Below is a block of entries; repeat exactly the lines starting at the line that contains "Open the chat bubble icon" and ending at the line that contains "Task: Expand the UF state dropdown", both included.

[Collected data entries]
════════════════

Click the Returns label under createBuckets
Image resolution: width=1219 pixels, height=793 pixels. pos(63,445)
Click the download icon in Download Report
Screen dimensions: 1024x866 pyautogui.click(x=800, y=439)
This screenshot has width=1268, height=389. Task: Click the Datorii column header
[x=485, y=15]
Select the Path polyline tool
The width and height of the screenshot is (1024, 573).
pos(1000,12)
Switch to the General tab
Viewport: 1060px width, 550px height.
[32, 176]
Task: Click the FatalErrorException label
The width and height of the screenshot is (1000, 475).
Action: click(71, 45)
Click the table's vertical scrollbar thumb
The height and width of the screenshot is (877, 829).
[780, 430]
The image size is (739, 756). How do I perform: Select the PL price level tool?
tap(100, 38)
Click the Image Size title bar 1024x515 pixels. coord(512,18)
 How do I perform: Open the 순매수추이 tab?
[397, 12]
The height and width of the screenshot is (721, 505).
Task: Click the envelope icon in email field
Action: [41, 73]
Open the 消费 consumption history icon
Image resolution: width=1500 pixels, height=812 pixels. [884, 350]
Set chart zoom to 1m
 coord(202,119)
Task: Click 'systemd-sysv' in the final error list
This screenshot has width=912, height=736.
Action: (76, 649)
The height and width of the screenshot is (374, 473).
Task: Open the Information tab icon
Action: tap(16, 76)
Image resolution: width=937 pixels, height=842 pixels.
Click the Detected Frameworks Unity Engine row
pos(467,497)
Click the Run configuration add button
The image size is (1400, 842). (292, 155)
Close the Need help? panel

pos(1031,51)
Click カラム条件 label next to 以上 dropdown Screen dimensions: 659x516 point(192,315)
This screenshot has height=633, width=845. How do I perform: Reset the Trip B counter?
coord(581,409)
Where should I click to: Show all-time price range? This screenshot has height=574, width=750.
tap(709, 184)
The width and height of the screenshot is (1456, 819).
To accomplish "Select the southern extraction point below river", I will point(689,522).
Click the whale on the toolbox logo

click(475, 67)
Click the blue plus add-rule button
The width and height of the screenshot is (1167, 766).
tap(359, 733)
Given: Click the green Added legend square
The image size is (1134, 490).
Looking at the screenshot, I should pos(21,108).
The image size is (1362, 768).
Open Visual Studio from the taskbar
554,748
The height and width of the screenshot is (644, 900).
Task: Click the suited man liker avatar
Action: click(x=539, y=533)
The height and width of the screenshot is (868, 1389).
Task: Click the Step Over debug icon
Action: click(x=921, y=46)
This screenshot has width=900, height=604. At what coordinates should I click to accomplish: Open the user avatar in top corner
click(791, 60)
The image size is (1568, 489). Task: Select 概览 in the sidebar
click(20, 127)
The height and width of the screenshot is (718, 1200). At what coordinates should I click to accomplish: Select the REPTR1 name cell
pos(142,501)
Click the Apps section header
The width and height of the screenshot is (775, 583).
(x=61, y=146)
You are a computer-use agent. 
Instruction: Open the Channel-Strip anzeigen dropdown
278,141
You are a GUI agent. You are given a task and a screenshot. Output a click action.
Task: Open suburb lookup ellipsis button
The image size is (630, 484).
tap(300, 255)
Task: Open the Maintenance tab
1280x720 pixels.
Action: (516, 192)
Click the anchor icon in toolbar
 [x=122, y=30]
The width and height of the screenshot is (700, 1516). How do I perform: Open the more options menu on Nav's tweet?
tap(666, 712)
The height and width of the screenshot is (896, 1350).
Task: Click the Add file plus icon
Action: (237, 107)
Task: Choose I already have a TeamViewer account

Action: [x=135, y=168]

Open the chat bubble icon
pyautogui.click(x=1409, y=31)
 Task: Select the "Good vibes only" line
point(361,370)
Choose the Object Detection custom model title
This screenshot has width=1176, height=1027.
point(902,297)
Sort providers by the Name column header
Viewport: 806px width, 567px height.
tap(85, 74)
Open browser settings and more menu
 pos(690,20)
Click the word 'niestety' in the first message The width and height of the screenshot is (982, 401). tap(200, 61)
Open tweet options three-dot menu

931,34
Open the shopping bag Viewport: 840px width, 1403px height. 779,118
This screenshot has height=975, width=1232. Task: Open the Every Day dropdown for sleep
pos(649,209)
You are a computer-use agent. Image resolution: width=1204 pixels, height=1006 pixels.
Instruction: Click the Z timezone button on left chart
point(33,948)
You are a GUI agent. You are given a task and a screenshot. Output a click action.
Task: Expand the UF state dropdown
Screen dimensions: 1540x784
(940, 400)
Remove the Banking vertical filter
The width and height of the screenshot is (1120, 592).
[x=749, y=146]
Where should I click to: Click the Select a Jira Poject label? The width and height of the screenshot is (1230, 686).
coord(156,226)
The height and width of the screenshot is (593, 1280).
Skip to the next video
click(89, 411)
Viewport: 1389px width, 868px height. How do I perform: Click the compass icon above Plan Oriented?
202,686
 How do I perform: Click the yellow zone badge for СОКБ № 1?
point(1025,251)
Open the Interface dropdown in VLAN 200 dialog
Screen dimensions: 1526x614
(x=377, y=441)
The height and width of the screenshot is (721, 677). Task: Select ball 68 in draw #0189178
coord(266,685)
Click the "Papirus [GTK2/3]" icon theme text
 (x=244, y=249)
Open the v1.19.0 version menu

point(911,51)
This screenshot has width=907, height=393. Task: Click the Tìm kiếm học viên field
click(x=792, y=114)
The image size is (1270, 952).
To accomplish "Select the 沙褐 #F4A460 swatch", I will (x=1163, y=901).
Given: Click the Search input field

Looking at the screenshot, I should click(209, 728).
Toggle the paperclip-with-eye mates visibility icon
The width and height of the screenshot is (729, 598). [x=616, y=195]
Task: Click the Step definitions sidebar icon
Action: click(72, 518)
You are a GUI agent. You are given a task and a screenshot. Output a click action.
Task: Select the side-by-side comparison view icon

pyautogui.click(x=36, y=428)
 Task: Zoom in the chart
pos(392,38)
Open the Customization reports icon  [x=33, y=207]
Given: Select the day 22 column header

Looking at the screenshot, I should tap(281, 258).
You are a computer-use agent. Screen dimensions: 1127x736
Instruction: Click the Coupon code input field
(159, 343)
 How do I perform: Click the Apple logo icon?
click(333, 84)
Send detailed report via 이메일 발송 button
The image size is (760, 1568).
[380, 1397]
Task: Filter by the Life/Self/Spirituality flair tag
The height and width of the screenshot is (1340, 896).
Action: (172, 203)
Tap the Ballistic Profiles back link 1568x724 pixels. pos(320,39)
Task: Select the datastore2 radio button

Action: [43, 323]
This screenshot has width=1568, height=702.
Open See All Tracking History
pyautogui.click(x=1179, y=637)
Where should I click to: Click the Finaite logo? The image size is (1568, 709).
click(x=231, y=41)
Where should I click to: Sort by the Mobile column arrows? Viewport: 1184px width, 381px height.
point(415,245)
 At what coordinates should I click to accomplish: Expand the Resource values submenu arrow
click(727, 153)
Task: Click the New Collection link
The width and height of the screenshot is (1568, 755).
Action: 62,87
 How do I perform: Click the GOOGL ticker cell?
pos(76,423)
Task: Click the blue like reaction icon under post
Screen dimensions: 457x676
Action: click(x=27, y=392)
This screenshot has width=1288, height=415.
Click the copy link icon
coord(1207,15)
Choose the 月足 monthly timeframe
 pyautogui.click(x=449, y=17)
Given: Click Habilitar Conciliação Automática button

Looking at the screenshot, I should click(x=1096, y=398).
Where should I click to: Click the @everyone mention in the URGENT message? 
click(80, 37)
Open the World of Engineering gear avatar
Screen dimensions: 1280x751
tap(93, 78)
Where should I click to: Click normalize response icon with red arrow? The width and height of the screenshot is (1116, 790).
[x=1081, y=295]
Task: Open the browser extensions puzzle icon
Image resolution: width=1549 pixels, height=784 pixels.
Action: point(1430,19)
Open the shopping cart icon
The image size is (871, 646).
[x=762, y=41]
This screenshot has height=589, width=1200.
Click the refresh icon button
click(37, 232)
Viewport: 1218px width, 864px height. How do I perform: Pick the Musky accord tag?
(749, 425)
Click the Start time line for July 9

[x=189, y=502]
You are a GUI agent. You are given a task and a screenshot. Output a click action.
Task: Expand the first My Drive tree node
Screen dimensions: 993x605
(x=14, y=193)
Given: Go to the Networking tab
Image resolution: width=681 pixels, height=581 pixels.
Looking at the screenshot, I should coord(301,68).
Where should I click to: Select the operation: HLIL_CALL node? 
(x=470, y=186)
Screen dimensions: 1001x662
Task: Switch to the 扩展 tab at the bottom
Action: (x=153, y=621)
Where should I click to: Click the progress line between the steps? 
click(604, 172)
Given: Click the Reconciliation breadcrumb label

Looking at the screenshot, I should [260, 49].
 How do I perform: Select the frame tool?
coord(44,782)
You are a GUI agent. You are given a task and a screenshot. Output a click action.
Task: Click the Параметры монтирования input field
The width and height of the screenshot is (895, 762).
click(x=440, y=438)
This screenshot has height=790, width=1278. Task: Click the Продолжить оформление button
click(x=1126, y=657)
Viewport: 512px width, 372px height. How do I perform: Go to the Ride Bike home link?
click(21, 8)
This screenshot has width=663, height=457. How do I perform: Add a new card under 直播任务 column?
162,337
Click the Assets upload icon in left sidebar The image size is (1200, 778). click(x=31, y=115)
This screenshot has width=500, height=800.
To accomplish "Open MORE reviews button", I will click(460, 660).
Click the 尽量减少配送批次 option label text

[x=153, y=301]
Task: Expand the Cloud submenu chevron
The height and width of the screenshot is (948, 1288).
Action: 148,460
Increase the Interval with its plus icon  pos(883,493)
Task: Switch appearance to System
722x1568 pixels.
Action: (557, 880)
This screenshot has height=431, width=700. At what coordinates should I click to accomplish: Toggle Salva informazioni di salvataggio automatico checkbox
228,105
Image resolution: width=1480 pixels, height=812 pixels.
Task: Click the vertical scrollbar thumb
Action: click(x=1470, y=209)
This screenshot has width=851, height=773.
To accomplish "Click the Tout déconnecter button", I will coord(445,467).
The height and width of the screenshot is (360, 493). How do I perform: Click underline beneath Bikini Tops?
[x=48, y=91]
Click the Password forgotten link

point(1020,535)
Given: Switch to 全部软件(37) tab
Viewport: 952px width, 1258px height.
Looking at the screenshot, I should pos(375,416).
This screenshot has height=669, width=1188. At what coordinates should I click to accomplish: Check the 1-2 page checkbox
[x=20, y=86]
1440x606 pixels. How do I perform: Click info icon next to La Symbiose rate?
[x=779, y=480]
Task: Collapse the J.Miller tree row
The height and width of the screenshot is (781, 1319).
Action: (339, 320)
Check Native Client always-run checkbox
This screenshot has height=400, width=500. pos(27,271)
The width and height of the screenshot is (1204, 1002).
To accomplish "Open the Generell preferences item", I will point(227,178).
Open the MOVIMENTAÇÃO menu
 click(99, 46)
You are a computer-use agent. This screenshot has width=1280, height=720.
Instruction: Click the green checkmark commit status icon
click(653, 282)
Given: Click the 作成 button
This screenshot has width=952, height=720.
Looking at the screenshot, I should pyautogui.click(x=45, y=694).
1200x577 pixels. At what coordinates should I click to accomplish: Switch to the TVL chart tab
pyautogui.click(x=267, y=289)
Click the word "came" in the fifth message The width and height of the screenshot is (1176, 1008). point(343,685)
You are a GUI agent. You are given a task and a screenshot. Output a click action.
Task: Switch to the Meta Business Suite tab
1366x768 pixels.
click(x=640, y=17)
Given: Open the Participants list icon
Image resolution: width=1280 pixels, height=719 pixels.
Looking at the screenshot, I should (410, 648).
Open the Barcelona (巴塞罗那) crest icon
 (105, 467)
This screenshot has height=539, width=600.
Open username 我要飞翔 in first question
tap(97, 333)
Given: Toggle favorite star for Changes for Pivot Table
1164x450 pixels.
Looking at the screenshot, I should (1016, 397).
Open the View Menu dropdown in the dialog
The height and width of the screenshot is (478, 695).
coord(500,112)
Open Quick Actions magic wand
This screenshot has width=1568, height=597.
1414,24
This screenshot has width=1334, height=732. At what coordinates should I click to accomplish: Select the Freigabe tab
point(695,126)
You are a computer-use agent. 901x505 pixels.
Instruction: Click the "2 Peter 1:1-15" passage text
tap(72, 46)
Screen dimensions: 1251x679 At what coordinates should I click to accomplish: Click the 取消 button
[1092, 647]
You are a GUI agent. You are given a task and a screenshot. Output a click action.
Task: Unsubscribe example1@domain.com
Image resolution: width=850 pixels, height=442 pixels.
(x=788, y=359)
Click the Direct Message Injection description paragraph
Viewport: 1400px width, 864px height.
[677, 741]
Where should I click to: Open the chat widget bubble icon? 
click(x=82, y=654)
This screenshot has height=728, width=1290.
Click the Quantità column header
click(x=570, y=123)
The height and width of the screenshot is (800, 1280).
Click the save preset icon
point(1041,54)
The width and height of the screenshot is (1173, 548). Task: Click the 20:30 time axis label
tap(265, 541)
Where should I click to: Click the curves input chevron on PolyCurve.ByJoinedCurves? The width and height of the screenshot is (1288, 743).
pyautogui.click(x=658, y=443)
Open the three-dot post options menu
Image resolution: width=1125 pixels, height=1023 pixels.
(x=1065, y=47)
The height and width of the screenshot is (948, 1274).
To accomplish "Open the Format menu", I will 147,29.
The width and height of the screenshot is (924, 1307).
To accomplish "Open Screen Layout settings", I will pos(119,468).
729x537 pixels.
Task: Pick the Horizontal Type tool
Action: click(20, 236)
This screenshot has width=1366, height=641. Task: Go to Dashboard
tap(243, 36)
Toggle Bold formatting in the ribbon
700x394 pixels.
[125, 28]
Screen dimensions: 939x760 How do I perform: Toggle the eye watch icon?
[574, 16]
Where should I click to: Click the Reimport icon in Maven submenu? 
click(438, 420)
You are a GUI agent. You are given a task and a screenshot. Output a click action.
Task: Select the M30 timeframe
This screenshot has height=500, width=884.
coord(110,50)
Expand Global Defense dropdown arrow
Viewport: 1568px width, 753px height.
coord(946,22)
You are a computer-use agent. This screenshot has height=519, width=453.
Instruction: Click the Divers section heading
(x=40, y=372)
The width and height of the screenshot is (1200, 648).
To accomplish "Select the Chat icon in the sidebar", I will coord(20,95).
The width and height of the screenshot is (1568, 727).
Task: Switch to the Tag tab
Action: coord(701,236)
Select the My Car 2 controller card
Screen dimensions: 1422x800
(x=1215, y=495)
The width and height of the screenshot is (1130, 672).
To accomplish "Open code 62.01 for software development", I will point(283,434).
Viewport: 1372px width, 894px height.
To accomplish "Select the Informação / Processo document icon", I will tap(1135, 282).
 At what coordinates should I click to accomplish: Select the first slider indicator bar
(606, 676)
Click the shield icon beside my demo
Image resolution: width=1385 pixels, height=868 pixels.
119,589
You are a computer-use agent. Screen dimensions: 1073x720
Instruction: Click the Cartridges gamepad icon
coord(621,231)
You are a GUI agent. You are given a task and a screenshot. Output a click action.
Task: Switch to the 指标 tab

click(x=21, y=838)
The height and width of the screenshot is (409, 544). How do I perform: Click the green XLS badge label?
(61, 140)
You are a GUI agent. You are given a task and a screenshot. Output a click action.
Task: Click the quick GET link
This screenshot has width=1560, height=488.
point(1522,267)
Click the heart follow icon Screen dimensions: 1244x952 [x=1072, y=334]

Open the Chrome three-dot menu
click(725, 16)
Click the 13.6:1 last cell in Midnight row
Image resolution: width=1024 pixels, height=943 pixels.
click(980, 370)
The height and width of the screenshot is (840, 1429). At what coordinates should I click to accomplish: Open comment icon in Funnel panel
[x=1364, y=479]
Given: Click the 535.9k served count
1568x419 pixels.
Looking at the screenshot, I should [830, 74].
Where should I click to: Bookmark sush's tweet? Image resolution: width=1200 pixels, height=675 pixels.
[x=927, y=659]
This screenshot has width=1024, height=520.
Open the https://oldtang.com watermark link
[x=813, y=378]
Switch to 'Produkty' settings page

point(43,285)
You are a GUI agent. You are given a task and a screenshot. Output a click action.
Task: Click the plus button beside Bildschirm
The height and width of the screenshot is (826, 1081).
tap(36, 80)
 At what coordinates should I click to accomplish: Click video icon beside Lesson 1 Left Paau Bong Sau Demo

════════════════

→ ANSWER FOR THIS EXERCISE:
Open the chat bubble icon
pyautogui.click(x=1409, y=31)
 Task: Select the "Good vibes only" line
point(361,370)
Choose the Object Detection custom model title
This screenshot has width=1176, height=1027.
point(902,297)
Sort providers by the Name column header
Viewport: 806px width, 567px height.
tap(85, 74)
Open browser settings and more menu
 pos(690,20)
Click the word 'niestety' in the first message The width and height of the screenshot is (982, 401). tap(200, 61)
Open tweet options three-dot menu

931,34
Open the shopping bag Viewport: 840px width, 1403px height. 779,118
This screenshot has height=975, width=1232. Task: Open the Every Day dropdown for sleep
pos(649,209)
You are a computer-use agent. Image resolution: width=1204 pixels, height=1006 pixels.
Instruction: Click the Z timezone button on left chart
point(33,948)
You are a GUI agent. You are given a task and a screenshot. Output a click action.
Task: Expand the UF state dropdown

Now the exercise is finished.